It’s four thirty in the morning and I am wide awake. This isn’t a super–rare occurrence in my life, but tonight it’s a little baffling. I worked a double shift yesterday from 10 am to midnight, and I was already running on a sleep deficit when I began. I should be exhausted right now. In spite of this (and in spite of another double scheduled for tomorrow) my eyes shot open sometime in the wee hours of the morning, and now my brain simply refuses go back to sleep. So in an attempt to do something useful with this unexpected time, I am writing an update for my poor, neglected blog.

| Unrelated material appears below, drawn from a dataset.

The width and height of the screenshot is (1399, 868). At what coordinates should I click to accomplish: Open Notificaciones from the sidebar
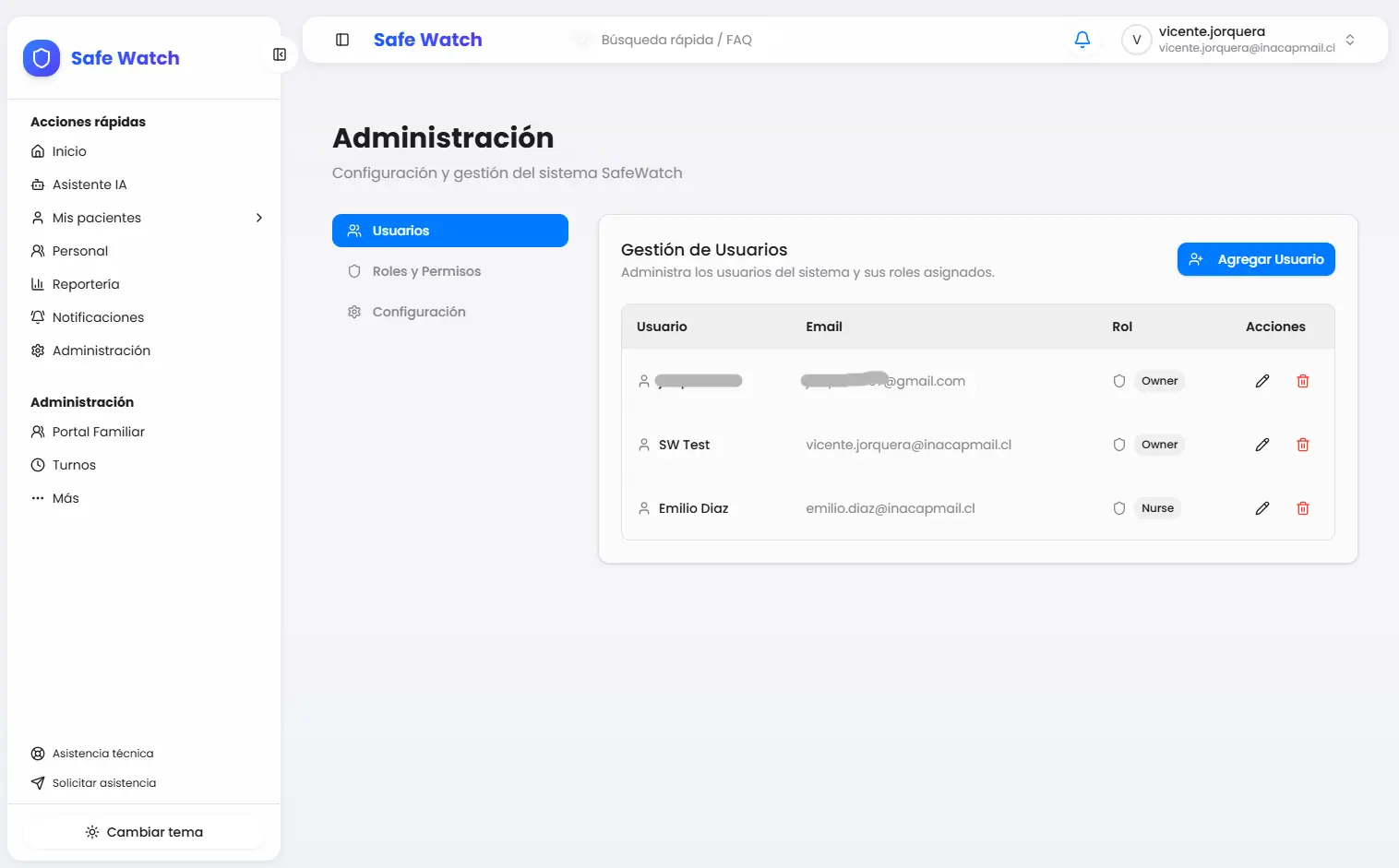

Lately I’ve been thinking a lot about hospitality work. Whatever I do, I can’t seem to escape it. I don’t think I even want to escape. I have dabbled in corporate/office jobs so many times in the past, but I inevitably end up running back to “the industry”, in some form or another. Why is this?
In the world of restaurants, anything is possible. Not easy, mind you, but possible. It is (with some exceptions) a true meritocracy. In hospitality, you could begin as a dishwasher in December and by March you might be a manager. You might be a sous chef or a bartender or a line cook. If you show ability and initiative, there is hardly a door that is closed to you. You just have to reach for it, and be ready to work like crazy.
The corollary to this is little to no allowance for bullshit. Your skill levels, your character, your coping abilities, all of it will be laid bare– and quickly. After a single night in a busy kitchen, everybody knows exactly what you’re made of. The same goes for servers on the floor and bartenders behind the bar.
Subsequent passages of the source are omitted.